Megan also took advantage of Friday night’s concert to conduct another event for childhood cancer patients. She and her friends put together a childhood cancer “Giving Tree” where people could purchase gift cards that Megan plans to give as Christmas presents to the kids at her hospital that are fighting childhood cancer over the holidays. Thanks to the generosity of many people, Megan’s “Giving Tree” was an amazing success. Also, a huge thanks to Megan’s good friend, Katelyn, for assisting her with the “Giving Tree” on Friday night. Finally, the “Megan Bugg Concert Series” would not be possible without the incredible hard work of Jack Micetich and Ann Gill who work countless hours behind the scenes to make these events happen. Thanks Jack and Ann!!!

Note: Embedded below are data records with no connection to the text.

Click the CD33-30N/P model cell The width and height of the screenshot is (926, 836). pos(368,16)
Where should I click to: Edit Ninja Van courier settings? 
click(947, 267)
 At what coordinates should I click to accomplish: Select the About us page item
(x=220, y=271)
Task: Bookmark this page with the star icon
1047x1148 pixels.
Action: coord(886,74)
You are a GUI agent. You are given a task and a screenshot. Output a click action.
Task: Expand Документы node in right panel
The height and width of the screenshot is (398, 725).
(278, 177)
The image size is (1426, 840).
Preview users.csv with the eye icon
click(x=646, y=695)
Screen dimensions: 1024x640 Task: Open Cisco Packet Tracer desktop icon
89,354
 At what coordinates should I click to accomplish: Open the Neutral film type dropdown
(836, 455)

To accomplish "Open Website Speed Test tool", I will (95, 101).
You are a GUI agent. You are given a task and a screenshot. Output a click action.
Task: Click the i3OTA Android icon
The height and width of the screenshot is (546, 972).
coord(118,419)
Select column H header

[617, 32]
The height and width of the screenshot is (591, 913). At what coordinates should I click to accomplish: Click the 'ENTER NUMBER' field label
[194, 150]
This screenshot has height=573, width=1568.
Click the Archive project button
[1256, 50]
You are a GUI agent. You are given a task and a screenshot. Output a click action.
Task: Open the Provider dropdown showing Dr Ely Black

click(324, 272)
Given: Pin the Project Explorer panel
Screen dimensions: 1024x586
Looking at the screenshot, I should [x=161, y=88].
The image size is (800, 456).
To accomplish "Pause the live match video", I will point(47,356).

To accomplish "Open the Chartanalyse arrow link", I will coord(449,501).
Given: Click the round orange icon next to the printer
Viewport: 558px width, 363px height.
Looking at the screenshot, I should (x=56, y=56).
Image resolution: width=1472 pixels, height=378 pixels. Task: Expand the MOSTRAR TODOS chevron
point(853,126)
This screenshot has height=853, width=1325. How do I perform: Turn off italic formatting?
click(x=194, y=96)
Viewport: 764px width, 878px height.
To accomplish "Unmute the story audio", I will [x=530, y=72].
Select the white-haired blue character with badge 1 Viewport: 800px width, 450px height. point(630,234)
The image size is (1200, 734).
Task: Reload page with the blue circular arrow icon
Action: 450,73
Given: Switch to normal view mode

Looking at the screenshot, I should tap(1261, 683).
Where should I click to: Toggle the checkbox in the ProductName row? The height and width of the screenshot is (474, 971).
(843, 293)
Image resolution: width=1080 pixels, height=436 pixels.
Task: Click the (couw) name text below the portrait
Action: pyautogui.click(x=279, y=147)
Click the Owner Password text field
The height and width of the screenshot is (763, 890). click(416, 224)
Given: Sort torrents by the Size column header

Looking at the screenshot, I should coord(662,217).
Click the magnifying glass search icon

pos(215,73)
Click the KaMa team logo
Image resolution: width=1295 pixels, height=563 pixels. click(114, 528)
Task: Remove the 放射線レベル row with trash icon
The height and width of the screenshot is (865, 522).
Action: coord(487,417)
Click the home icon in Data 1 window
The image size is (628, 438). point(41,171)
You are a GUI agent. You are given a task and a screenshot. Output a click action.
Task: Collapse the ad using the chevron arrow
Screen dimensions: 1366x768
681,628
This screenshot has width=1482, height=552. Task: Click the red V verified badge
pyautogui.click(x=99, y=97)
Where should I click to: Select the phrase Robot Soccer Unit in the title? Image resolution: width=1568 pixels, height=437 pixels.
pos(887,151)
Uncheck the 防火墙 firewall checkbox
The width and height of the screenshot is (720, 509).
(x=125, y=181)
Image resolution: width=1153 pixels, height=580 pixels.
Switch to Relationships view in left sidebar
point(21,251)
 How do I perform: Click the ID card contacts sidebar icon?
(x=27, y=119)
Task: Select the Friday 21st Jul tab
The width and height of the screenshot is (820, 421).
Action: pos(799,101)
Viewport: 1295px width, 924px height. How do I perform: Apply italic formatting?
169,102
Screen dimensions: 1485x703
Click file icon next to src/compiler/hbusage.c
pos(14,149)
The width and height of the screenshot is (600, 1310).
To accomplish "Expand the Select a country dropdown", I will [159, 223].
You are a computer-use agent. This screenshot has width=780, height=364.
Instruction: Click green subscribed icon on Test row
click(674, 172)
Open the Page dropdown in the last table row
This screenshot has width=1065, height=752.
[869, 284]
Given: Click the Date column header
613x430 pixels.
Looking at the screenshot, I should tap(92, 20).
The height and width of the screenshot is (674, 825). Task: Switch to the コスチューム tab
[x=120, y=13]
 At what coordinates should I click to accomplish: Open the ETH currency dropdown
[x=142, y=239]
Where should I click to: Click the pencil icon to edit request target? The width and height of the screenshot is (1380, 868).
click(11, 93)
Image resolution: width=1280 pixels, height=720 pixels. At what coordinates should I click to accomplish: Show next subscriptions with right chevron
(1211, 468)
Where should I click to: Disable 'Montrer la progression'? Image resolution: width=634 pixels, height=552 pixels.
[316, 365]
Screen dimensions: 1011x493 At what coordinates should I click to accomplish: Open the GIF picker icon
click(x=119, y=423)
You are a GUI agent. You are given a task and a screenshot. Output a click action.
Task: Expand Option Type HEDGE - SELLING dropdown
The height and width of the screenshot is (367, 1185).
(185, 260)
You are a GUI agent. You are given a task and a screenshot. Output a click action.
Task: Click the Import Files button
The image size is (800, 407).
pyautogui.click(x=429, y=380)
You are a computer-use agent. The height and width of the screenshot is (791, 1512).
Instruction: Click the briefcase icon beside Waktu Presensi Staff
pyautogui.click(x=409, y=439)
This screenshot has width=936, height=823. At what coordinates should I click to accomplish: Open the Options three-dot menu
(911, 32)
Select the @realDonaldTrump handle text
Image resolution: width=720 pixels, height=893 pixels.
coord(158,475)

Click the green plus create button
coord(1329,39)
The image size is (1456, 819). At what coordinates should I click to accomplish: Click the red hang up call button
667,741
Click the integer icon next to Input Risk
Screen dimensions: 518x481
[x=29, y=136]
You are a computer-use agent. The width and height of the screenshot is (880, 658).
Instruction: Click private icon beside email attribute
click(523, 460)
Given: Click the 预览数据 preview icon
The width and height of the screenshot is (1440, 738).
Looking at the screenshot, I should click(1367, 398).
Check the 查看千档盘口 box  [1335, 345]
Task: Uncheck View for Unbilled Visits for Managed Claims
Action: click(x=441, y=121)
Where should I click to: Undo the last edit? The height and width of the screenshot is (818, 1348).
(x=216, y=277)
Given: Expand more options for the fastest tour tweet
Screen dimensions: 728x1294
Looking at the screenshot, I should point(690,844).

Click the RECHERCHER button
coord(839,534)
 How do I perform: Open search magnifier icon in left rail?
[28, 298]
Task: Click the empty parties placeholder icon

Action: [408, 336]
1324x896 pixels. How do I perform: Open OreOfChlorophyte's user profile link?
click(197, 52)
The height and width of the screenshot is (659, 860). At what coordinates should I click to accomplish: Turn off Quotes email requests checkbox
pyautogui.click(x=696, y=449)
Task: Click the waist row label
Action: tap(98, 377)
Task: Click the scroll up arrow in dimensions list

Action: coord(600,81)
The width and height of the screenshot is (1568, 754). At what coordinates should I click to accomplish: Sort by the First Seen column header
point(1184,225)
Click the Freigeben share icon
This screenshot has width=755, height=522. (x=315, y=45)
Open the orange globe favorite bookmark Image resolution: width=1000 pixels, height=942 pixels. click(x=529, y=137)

It’s going to be a tough week as we await Megan’s scan results, but we are all feeling confident that good results are coming. She is showing no signs that her cancer has returned as her energy level is good and she has not been running any fever. However, until we get those results later this week, the “scanxiety” will be very real. Starting at 9:00 a.m. Monday morning, we need everyone on “Team Megan” to send positive thoughts as Megan prepares to kick cancer to the curb once and for all. It’s time to end this chapter of her life, because she deserves to turn the page to a bigger and brighter future. Cancer messed with the wrong girl this time!!!